Faculty Attraction
A record-breaking gift builds a legacy of chairs and professorships.
John Morgridge ’55 and Tashia Morgridge ’55 made Badger history last fall when they gave $100 million — the largest single contribution from individual donors in the school’s history — to help the UW recruit and keep top faculty.
But Chancellor Rebecca Blank wants to make one thing crystal clear as Governor Scott Walker and Wisconsin legislators determine the university’s share of the next two-year state budget (as of press time, Walker had proposed a $300 million cut to the UW System budget): “We do not have $100 million to spend.”
Blank delivered that message in her blog, as well as in person to the Faculty Senate, following an announcement of the gift that was spelled out on the Camp Randall scoreboard during the football game against Nebraska last November. “Gifts like this are enormously useful,” she wrote, “but they in no way lessen the importance of maintaining a strong financial base of support from the state, from tuition, and from research dollars.”

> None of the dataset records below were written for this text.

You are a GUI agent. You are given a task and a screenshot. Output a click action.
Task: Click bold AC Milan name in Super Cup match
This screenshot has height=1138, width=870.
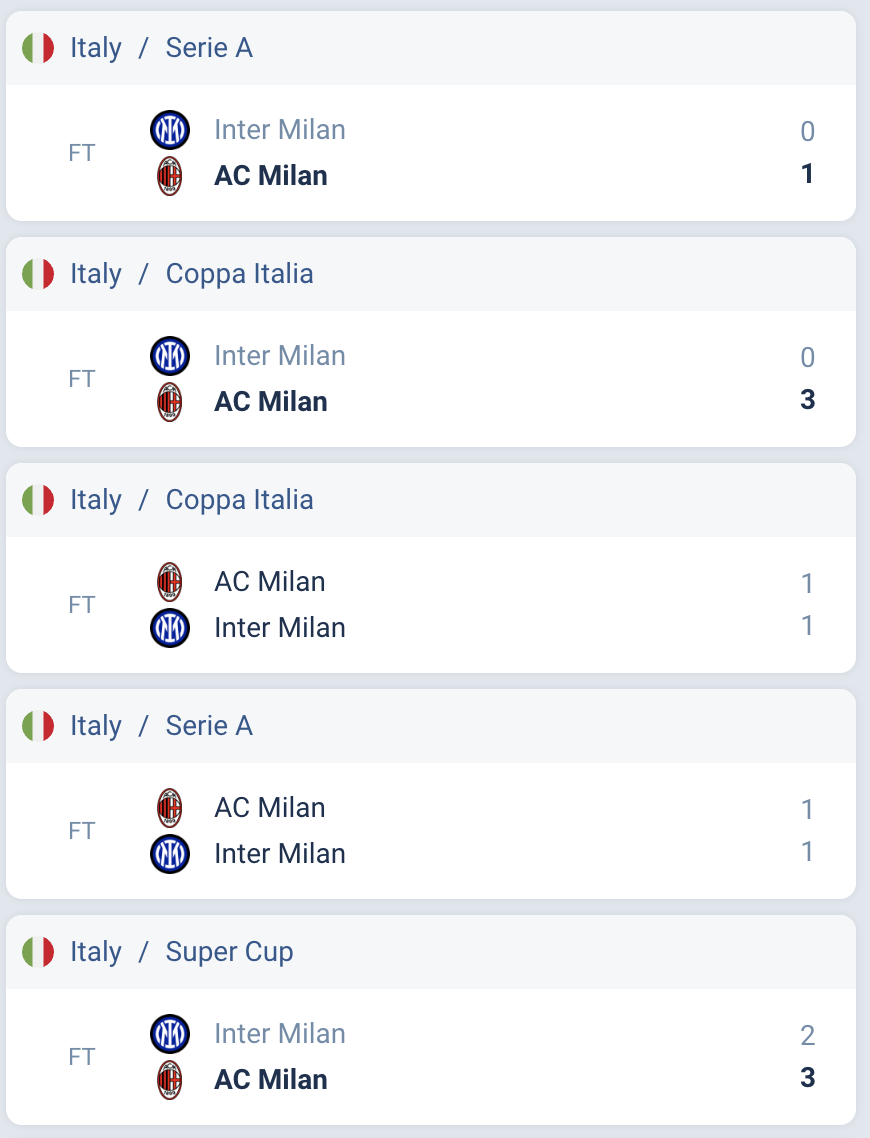271,1080
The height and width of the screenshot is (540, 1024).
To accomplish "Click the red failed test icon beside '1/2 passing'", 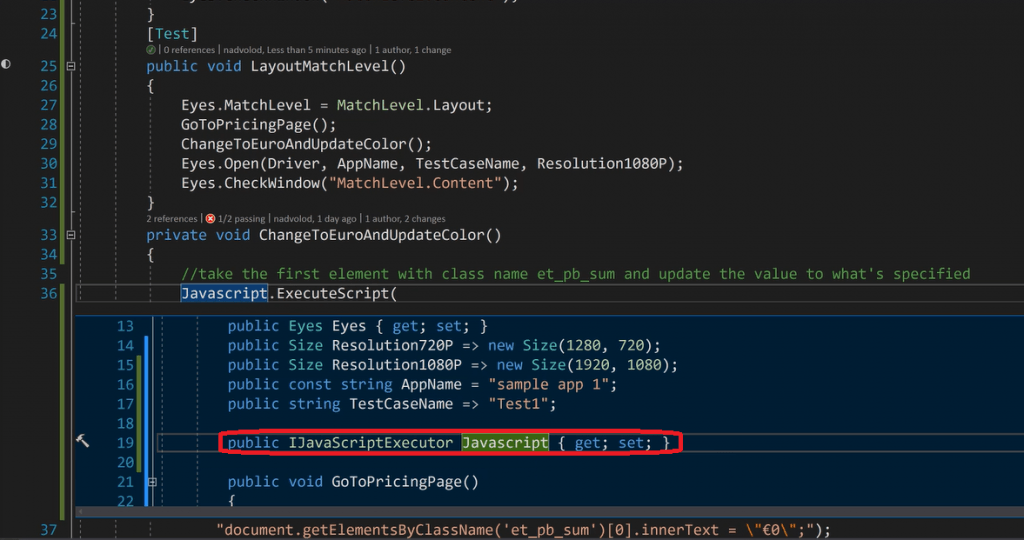I will pyautogui.click(x=210, y=218).
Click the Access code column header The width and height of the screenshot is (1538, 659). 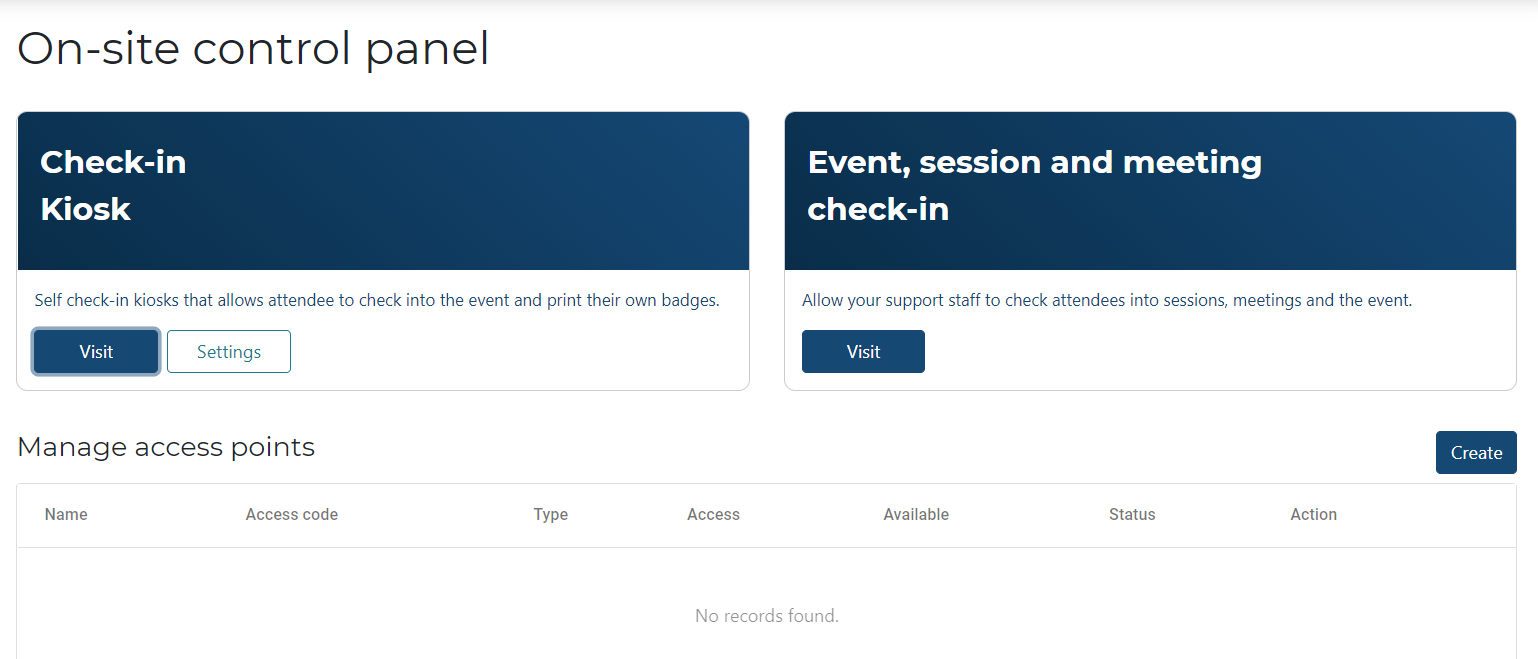click(292, 515)
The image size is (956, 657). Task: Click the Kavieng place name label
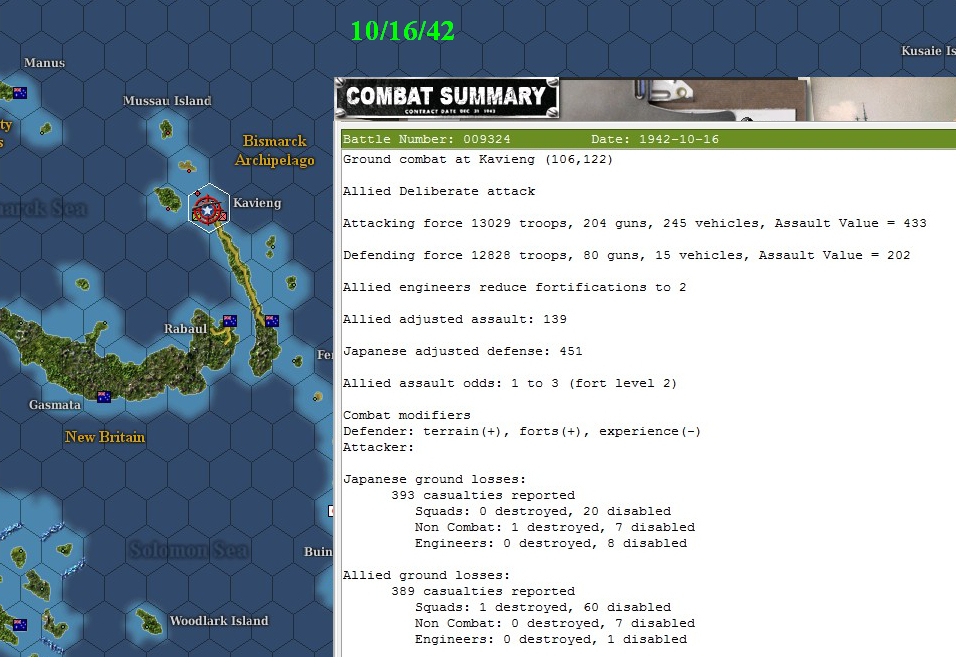(257, 203)
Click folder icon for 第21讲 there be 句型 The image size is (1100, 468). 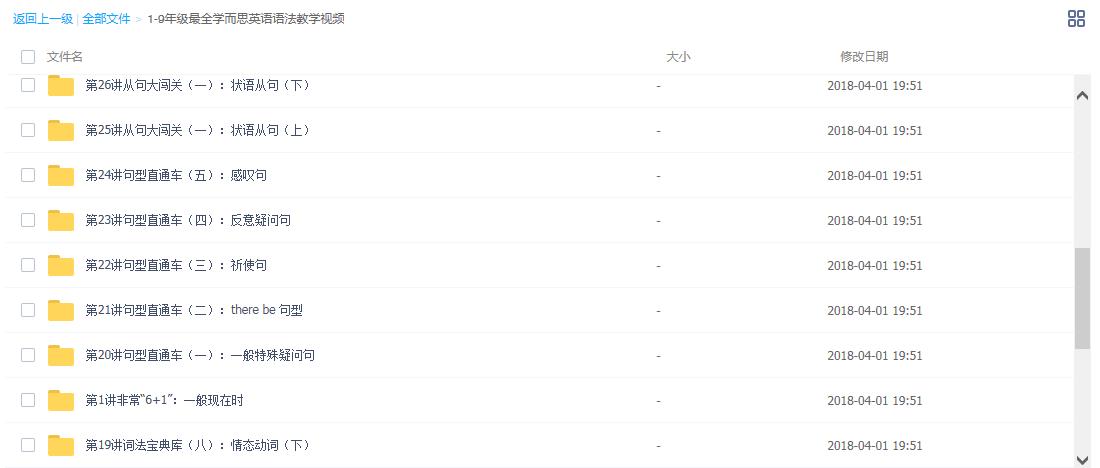tap(61, 310)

In fact, the UW can’t use the Morgridges’ gift to fill gaps left by budget cuts and an ongoing resident undergraduate tuition freeze, but it can use the money to build a legacy of top faculty. The income from the gift will provide $4.5 million per year to fund endowed faculty chairs and professorships, key tools in attracting and hanging on to researchers and teachers who are — or are on their way to becoming — stars in their fields.
Originally from Wauwatosa, Wisconsin, the Morgridges are responsible for the next two largest gifts in UW history, including $100 million to establish the Morgridge Institute for Research and $32 million to renovate and expand the School of Education building. And they hope their latest act of generosity will have a ripple effect, inspiring others to give.
Their latest donation will match gifts from any other donors who endow a professorship, chair, or distinguished chair. Ultimately, this could double the thirty-four fully endowed chairs and one hundred and two fully endowed professorships currently on campus. The endowments give chaired professors money to launch new research, buy equipment, or hire undergraduate or graduate research assistants, giving those students the chance to learn from world-class scholars and researchers.
John Morgridge has lamented how public investment in UW–Madison and other public research and teaching institutions has decreased over time, telling the Milwaukee Journal Sentinel that the decline was a motivating factor in the gift. “We felt it was incumbent upon those that benefited from [state universities] to help maintain the quality of these institutions,” he said.
“I think it’s pretty well established that great schools are predicated on great faculty,” he added. “That is not a Wisconsin market; that is a worldwide market.”